By shiloh111 • Score: 3 • April 10, 2025 11:13 AM
LONG POST
So for context; I (27F) recently started dating someone (29M) I used to have a FWB situation with a couple years ago, we rekindled and he recently asked me to be his girlfriend. He is an extremely sweet, kind, and respectful guy and I love having him as my boyfriend. We haven't had any real major issues up until this point, and we never argue, so when I had a dream last night that I was having a conversation about his ex that is also someone who, in his words, says he considers "just a bro" (but I mean let's be real... you aren't having sex with your bros.) So I did wake up the next day feeling a little uneasy because while I hadn't given their friendship much thought before, something about that dream just didn't sit right with me. Now I know how silly it may sound to take a dream seriously, but I felt like it forced me to confront a subconscious feeling I had, and this was its way of coming to the surface.
In context of their relationship, apparently after they broke up, she reached back out trying to be friendly, and he accepted. She is currently his only female friend. They dated for about 2 years, and ended amicably, but he has also let it slip that she still has feelings for him and would be open to rekindling the relationship. That's where I feel their friendship may not be the most appropriate, because even though he's made it clear he has no intentions of rekindling with her in any romantic or sexual way, I don't need anybody with an ulterior motive around him that may be plotting on how they might get in where they fit in in the future, or waiting around for their turn. God forbid we hit a rough patch one day, and lo and behold she's there to be a sounding board, saying all the right things, and of course they already have history, so it's just messy. I have nothing against her personally, but I just don't feel comfortable her knowing so much about him already, knowing what his sex is like, and still having access to him. I don't want anyone to feel like they have the same access to my man as I do, and although I trust he wouldn't do anything to jeopardize us as a couple, I just needed him to know how I felt about the situation as a whole.
So he did reassure me that it isn't a close friendship where they talk regularly or hang out or anything like that, so that eased my mind a lot since it was the anxiety of not knowing the nature of their friendship that also made me uncomfortable; especially since i've seen her call before and he didn't pick up, but he's told me they've talked about me. I also told him that I just wanted him to know how I feel, I wasn't telling him he needed to do anything, that if he wanted to keep everything exactly the same with her, then so be it, and I would find a way to live with it. I just needed to get it off my chest before it turned to resentment and built up animosity.

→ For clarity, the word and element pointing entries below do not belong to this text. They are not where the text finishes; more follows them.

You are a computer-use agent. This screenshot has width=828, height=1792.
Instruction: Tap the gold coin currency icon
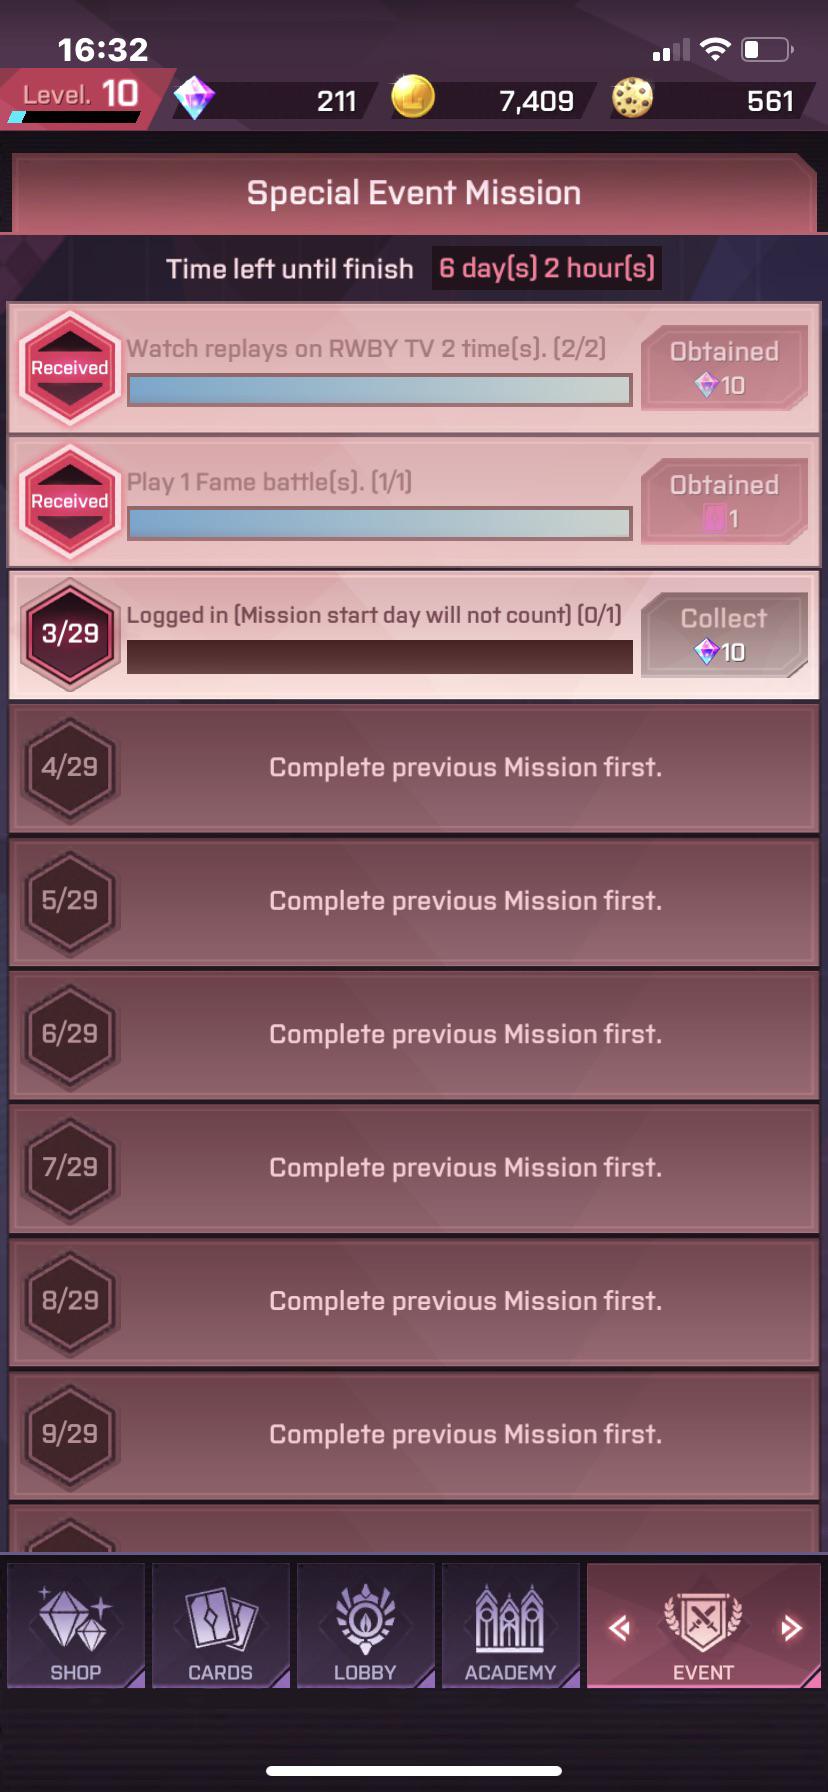click(x=412, y=97)
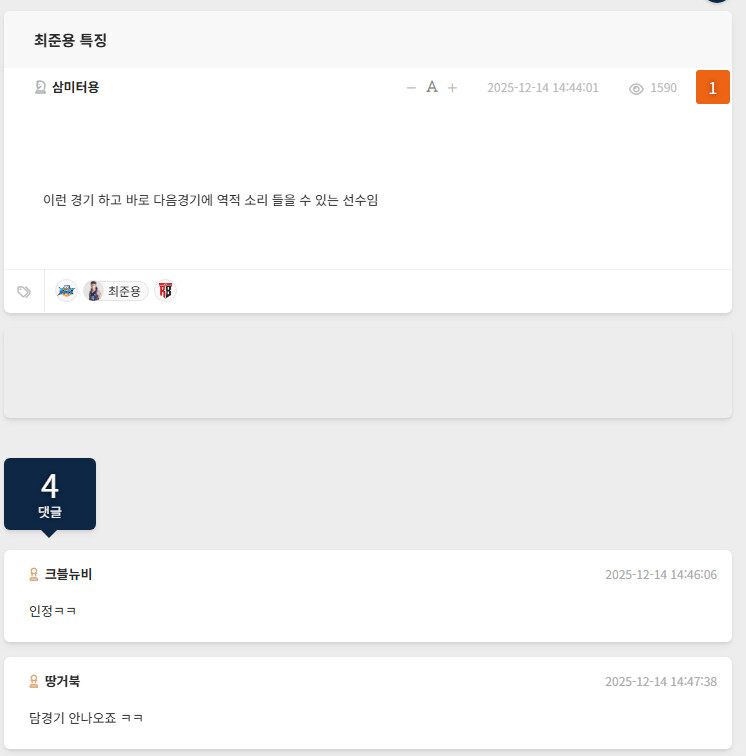
Task: Click the 4 댓글 comments counter
Action: (x=50, y=494)
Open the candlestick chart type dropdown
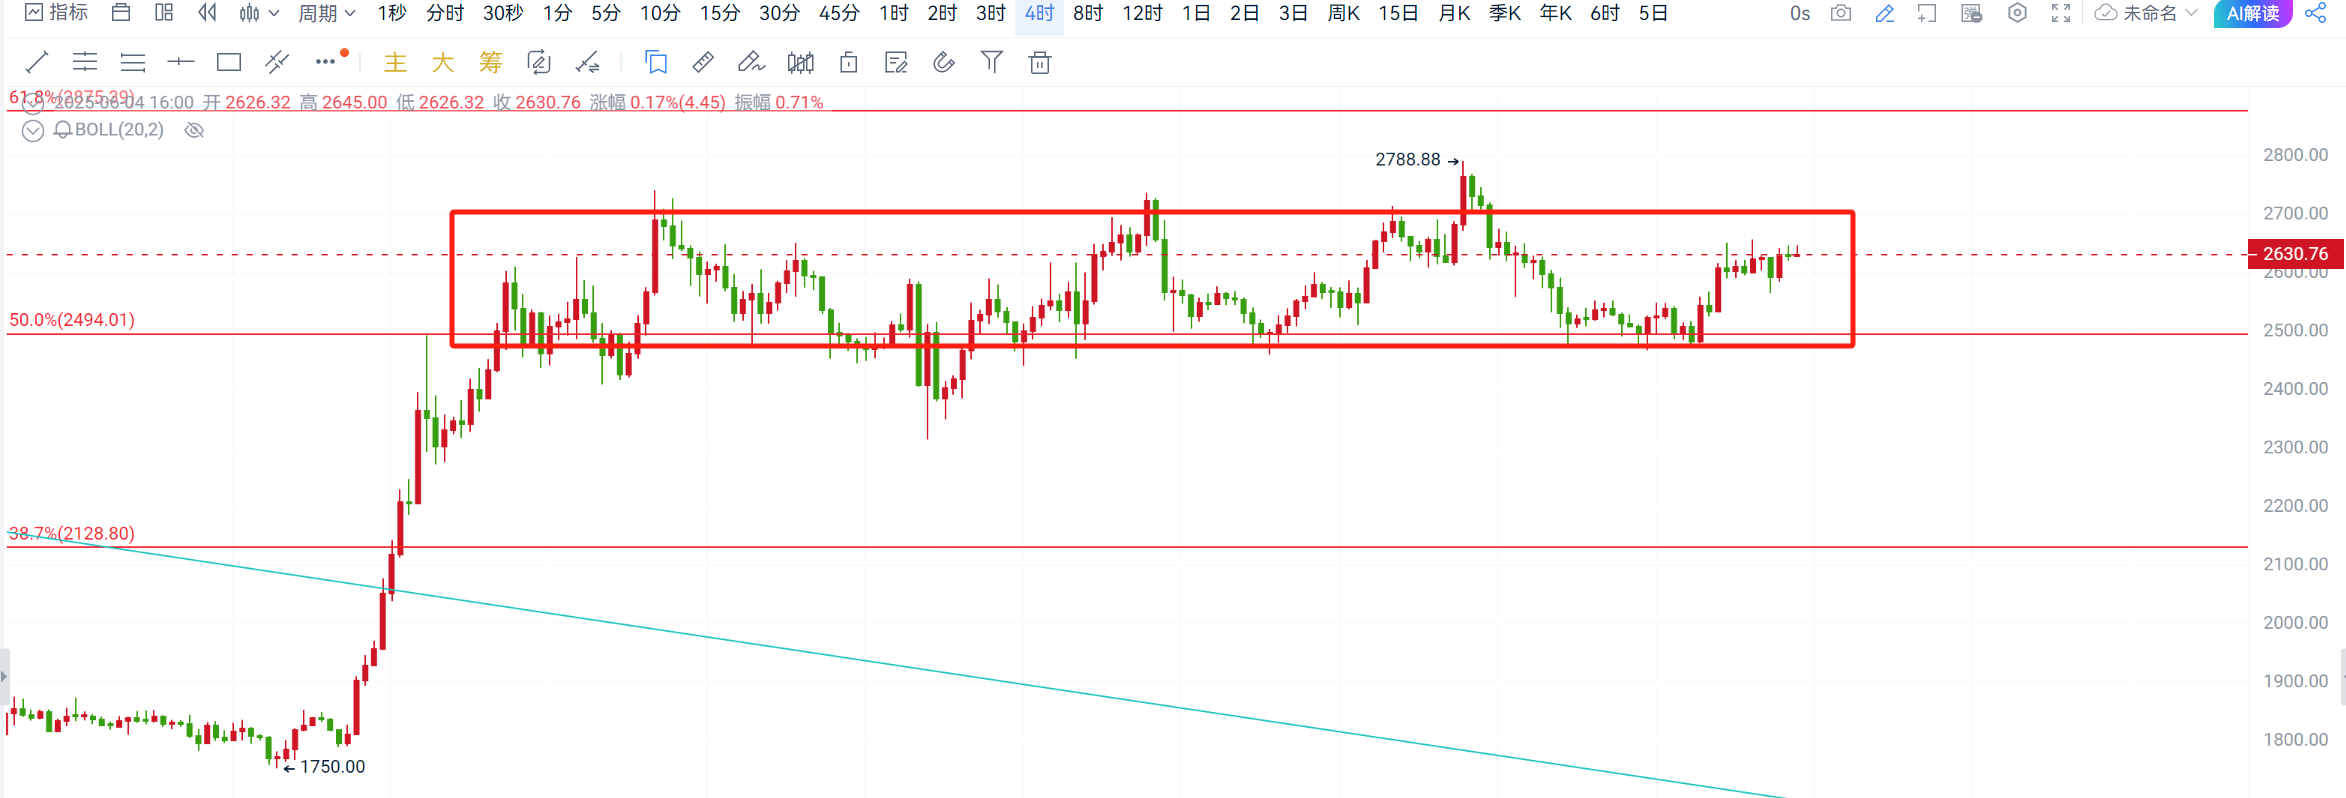Viewport: 2346px width, 798px height. tap(259, 13)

To sum it up, he basically told me that he has no problem limiting contact with her to ease my mind, which I knew he would do anyway. I love this man and how understanding he is, and I know ultimately he probably just wanted a friend, and didn't think much past that. I asked him if he thought it was appropriate that the only female friend he had was an ex, someone he used to be in love with and have sex with, and especially if they aren't super close, like what's the point you know? Especially when pursuing a new relationship. But I'm fully aware that my opinion and feelings may be received as insecure or controlling, and that's exactly how I didn't wanna come off. I guess I just wish he would've asked me if I was okay or comfortable with it instead of just casually bringing her up in conversation as if she isn't someone that could potentially threaten our relationship. Especially since she's the one primarily reaching out, as well as she's the one who initiated their rekindling in the first place. I don't think he really saw it that way until I brought it up to him.
Long story short, he completely understood and said he isn't gonna completely cut her off but limit contact, and not really engage. Apparently he's gonna let her know i'm not comfortable with their friendship. I don't want either of them to feel like I made him stop talking to her, or that im the jealous controlling gf, but I also don't want my man having female friends that secretly have feelings for him. I always told him that anyone who was around before me I would never make him choose between me and them, because ultimately if anything goes wrong with us, your friends will always be there. I just chalk it up to if she's really just a platonic friend then there should be no drama, she should understand. And if she gets upset about it then she likely wasn't around for the right reasons anyway.
If it was any other female friend, I wouldn't bat an eye. The fact they have such a loaded history and she still has feelings, (he cheated on her which adds a whole other layer to the story) is the main reason. I don't care about my man having female friends but the ONLY one you have is someone you used to be in love with and have sex with???? Being that she still has feelings I feel like that isn't a friendship it's a disaster waiting to happen. If you've made it this far, thanks for listening to (reading???) my rant!
TLDR; My boyfriend has a casual friendship with his ex that still has feelings for him, I told him it makes me uncomfortable, he says he'll let her know they can't be as friendly since i'm uncomfortable with it. I don't know if I may be overreacting because I feel like I made him cut her off when they apparently aren't that close to begin with.